Coastline vs Guilford Green
Coastline and Guilford Green come from the same Benjamin Moore collection. Hue-wise, Coastline belongs to the blue-grey family and Guilford Green to the beige-green family. The 23-point LRV gap — 57 for Guilford Green vs 34 for Coastline — means Guilford Green will open up a space more effectively. Where Coastline leans blue, Guilford Green reads yellow — a distinction that shifts noticeably depending on the light source and surrounding finishes. A ΔE of 28.6 puts these firmly in different territory — two distinct design choices rather than close alternatives. Below you'll find 1 real-room photo comparison where both colors appear side by side, plus 5 simulated room previews.

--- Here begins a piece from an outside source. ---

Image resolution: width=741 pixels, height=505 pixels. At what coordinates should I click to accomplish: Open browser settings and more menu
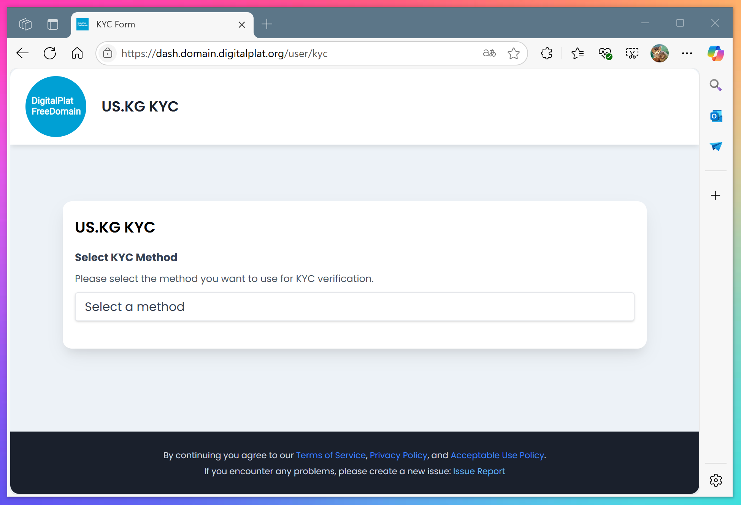point(687,53)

Coastline vs Guilford Green in Real Spaces
1 real room side by side. Seeing Coastline and Guilford Green in actual rooms makes the difference concrete; browse the spaces below to get a feel for how each color lives on a wall.
Kitchen Cabinets
Cabinet color is always seen in context — against countertops, backsplash, and hardware — which amplifies undertone differences that might disappear on a plain wall. Guilford Green returns significantly more light to the room — in a smaller or darker space, that difference in perceived brightness is hard to miss.
Color Details
Coastline vs Guilford Green Simulated Comparison
5 simulated room previews — drag the slider on each to see Coastline on one side and Guilford Green on the other.
Digital color is approximate. These simulations are generated from the manufacturer's hex values and overlaid on grayscale room photos — your screen's calibration, brightness, and viewing angle all affect how they render. Before committing to either color, test physical samples in your own space under the light you actually live with.
More Coastline comparisons
See how Coastline stacks up against other well-photographed colors across different brands and tones.